WHAT YOU NEED TO DO: Please return every line in the following data that includes the string "will".

[[ PROVIDED ENTRIES, beginning ]]

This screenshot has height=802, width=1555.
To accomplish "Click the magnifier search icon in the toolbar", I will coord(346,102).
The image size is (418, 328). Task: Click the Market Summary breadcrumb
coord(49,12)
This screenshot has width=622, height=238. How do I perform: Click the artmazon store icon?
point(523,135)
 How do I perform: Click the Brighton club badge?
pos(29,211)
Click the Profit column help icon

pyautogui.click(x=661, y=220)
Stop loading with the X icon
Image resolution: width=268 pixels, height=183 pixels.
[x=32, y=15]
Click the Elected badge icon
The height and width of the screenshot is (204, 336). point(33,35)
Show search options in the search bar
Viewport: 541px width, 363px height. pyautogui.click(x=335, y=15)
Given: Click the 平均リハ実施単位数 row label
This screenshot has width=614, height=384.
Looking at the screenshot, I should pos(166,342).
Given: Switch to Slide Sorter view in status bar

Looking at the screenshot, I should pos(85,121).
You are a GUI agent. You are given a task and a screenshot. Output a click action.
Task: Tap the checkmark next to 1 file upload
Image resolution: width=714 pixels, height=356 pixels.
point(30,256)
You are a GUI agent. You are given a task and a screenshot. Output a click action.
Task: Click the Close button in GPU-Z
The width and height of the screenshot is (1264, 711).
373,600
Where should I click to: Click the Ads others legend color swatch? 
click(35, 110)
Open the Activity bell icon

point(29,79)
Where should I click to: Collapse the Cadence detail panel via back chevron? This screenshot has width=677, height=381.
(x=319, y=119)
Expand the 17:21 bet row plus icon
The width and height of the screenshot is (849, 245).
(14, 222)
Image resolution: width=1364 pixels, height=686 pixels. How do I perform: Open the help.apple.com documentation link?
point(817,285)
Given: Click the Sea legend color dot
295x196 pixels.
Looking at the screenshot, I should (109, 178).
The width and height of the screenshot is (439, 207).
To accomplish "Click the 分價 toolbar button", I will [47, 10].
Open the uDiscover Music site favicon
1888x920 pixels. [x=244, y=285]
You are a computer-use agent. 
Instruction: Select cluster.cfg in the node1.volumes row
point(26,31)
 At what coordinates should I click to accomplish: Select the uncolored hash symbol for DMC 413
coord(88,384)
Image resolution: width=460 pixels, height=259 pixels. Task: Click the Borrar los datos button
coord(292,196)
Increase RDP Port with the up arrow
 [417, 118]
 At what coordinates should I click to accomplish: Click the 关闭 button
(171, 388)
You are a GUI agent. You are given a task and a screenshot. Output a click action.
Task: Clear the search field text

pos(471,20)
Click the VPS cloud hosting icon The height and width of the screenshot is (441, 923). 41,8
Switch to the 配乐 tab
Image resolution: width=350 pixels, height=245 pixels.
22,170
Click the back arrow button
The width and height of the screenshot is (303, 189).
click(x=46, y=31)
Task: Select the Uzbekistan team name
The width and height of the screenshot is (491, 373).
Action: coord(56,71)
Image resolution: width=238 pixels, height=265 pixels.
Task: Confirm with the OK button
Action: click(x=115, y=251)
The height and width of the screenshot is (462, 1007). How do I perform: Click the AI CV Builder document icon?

[[ PROVIDED ENTRIES, end ]]

ANSWER TO THIS PROBLEM:
To accomplish "Click the magnifier search icon in the toolbar", I will coord(346,102).
To accomplish "Click the 分價 toolbar button", I will [47, 10].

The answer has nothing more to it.